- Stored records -
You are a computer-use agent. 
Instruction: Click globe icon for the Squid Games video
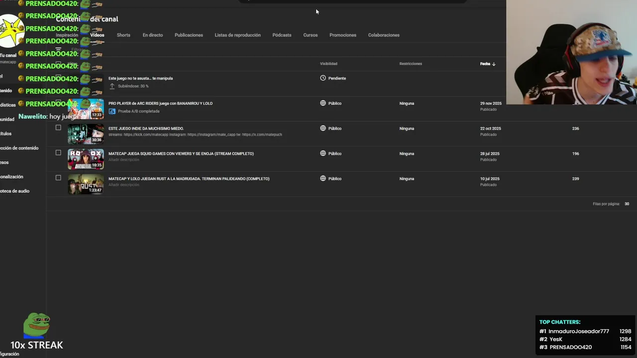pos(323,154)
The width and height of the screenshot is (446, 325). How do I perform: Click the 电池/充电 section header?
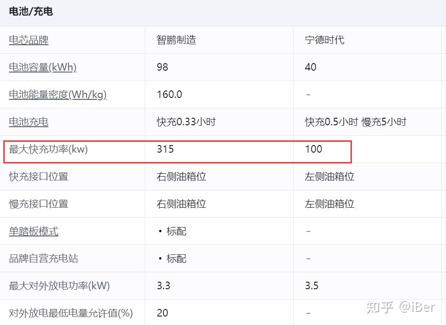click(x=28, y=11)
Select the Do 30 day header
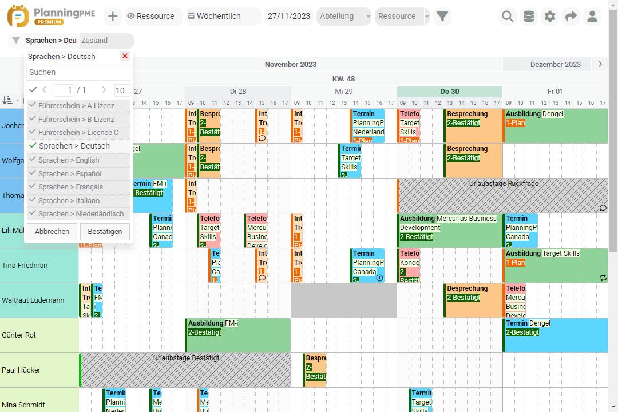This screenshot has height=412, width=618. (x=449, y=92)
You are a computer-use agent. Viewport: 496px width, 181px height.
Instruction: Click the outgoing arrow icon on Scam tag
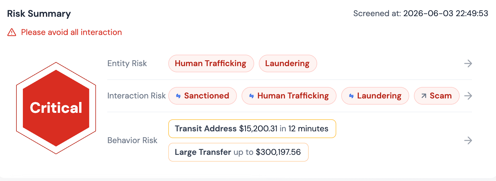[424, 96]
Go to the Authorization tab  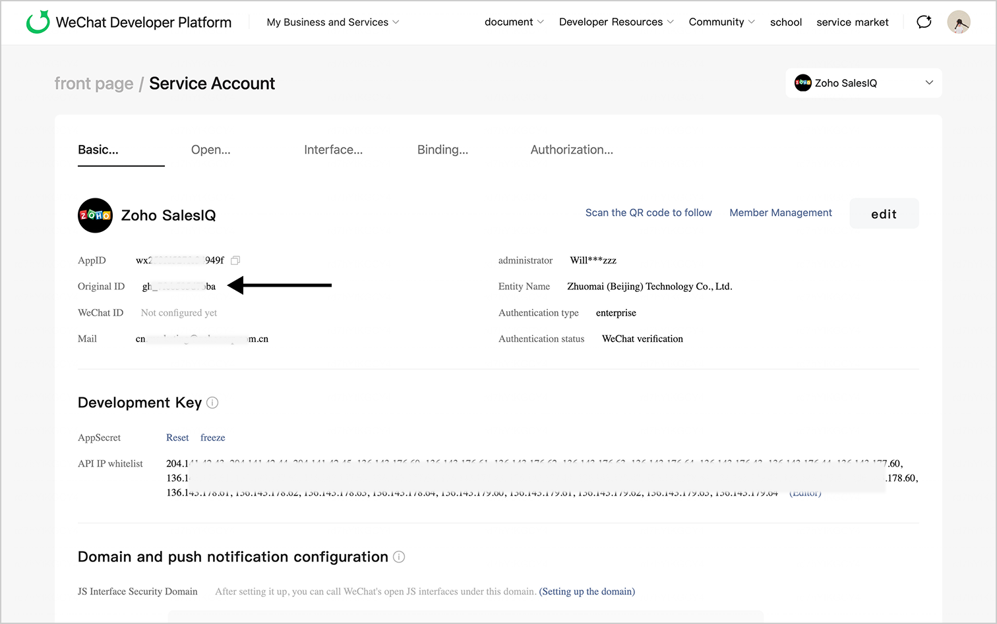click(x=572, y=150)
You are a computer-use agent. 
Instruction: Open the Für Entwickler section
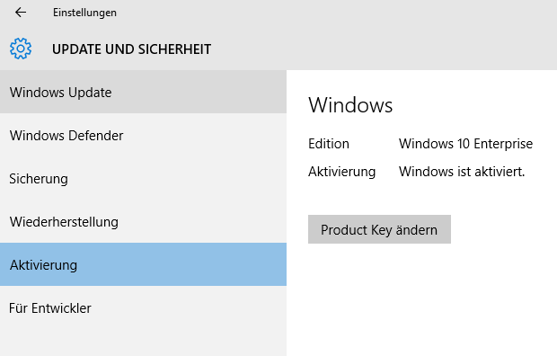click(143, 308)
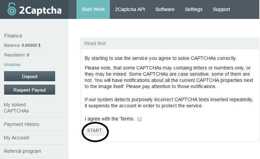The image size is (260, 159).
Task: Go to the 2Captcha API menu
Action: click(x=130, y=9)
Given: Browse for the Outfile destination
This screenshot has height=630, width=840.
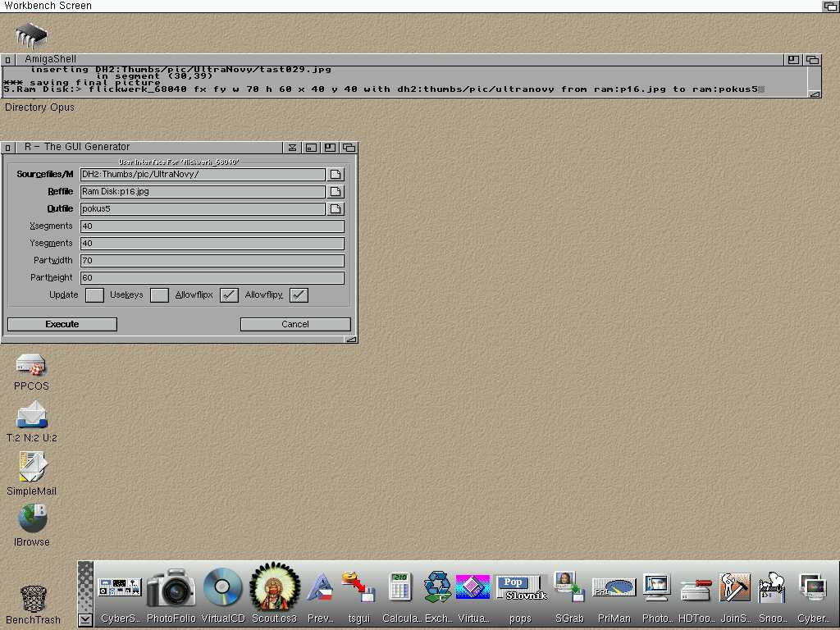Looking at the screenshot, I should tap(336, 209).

--

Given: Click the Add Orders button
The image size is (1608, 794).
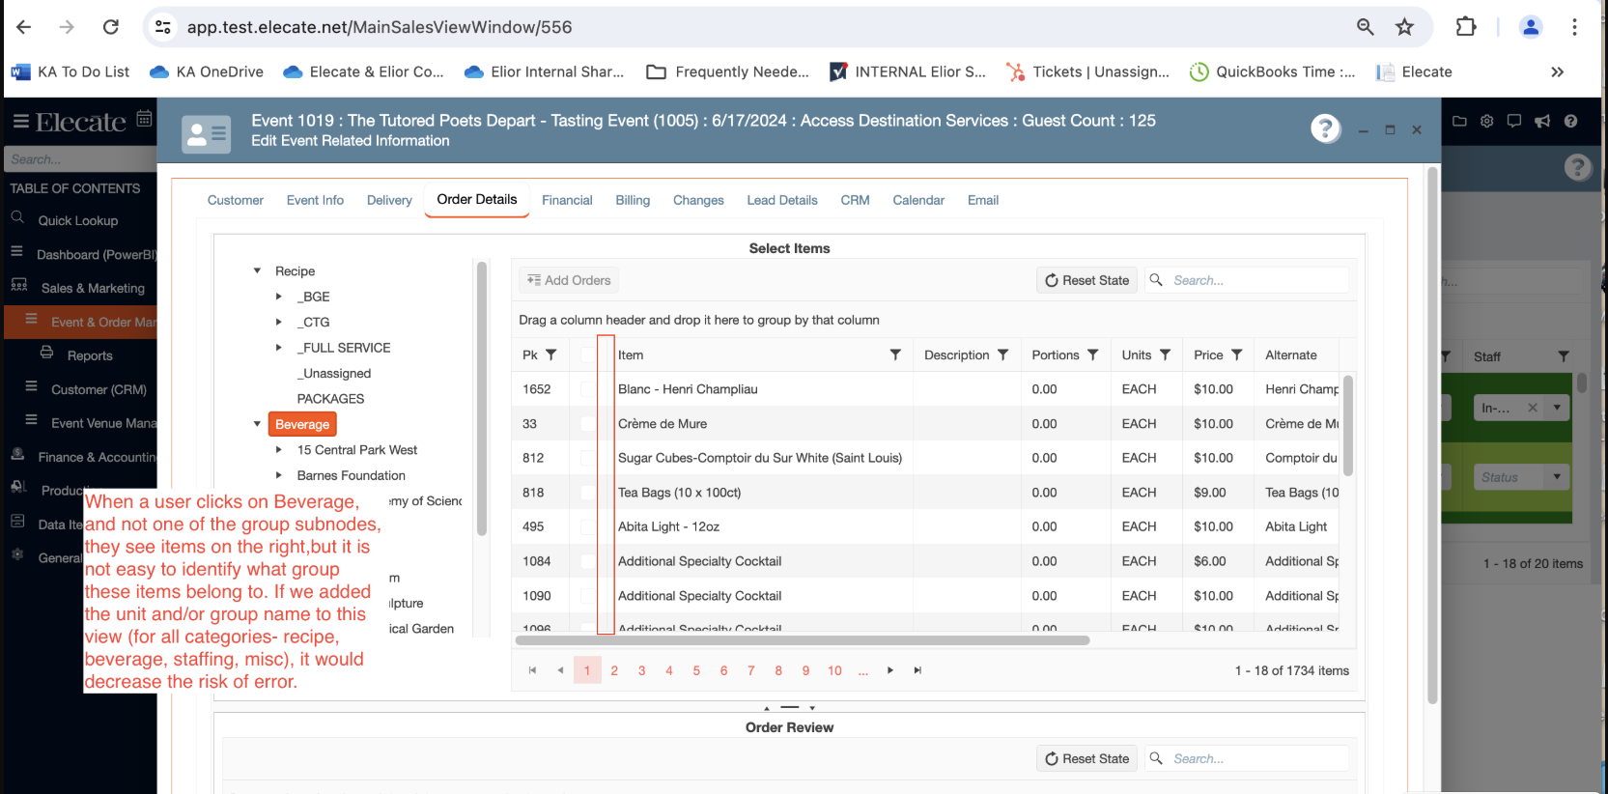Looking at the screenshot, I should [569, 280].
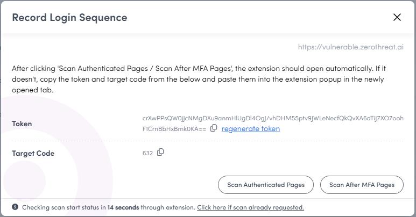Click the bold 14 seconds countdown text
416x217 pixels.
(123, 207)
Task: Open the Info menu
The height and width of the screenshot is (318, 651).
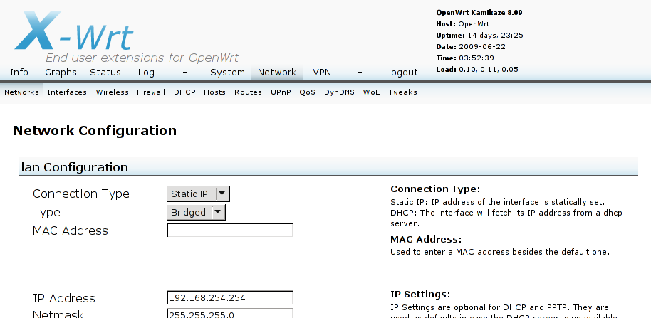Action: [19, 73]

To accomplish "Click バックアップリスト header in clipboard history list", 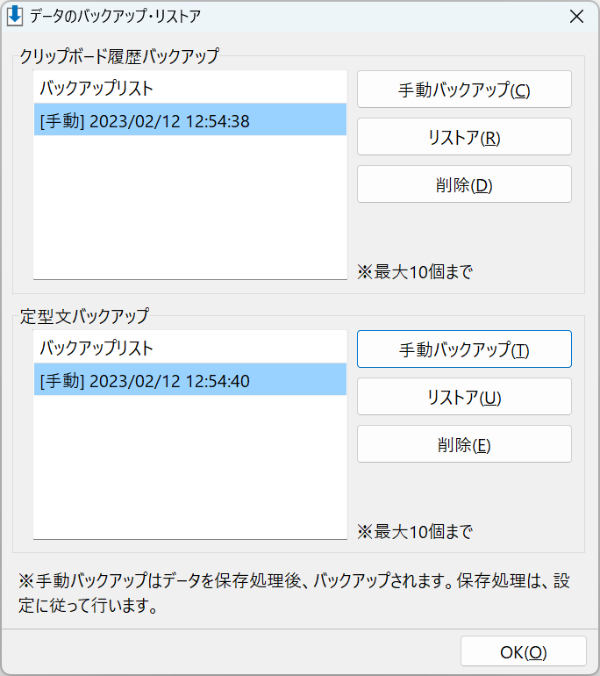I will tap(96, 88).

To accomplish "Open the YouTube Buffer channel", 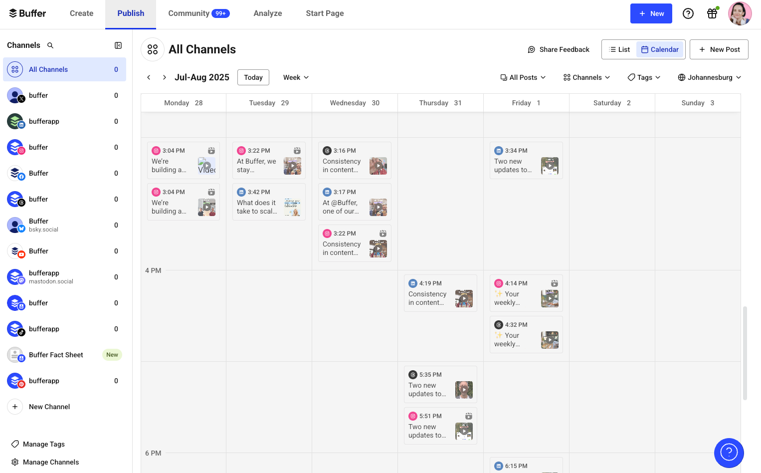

- WHAT TO WORK ON -
Say how many lines in the records contain the string "Given", and say nothing else.

- COMPLETED EXERCISE -
2